* **Material supplied**
==========

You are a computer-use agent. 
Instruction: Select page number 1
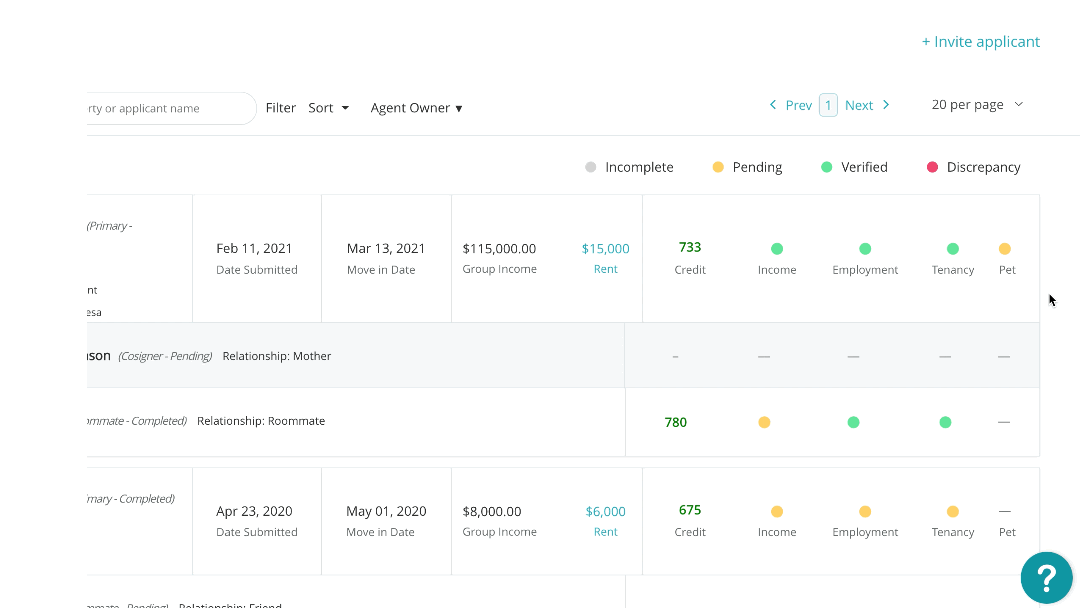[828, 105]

==========

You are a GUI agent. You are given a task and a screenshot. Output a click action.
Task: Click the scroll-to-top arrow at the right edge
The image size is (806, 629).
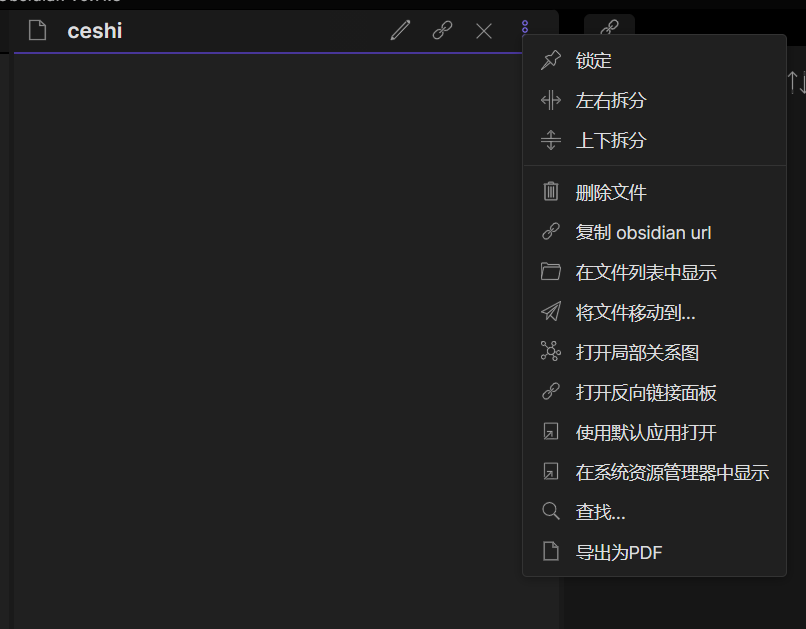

==========

* **Exercise prompt**
Echo the records starting at the line that contains "You are a GUI" and ending after the line that contains "The image size is (806, 629).", reproducing only those lines without any change.

* **Written response**
You are a GUI agent. You are given a task and a screenshot. Output a click action.
Task: Click the scroll-to-top arrow at the right edge
The image size is (806, 629).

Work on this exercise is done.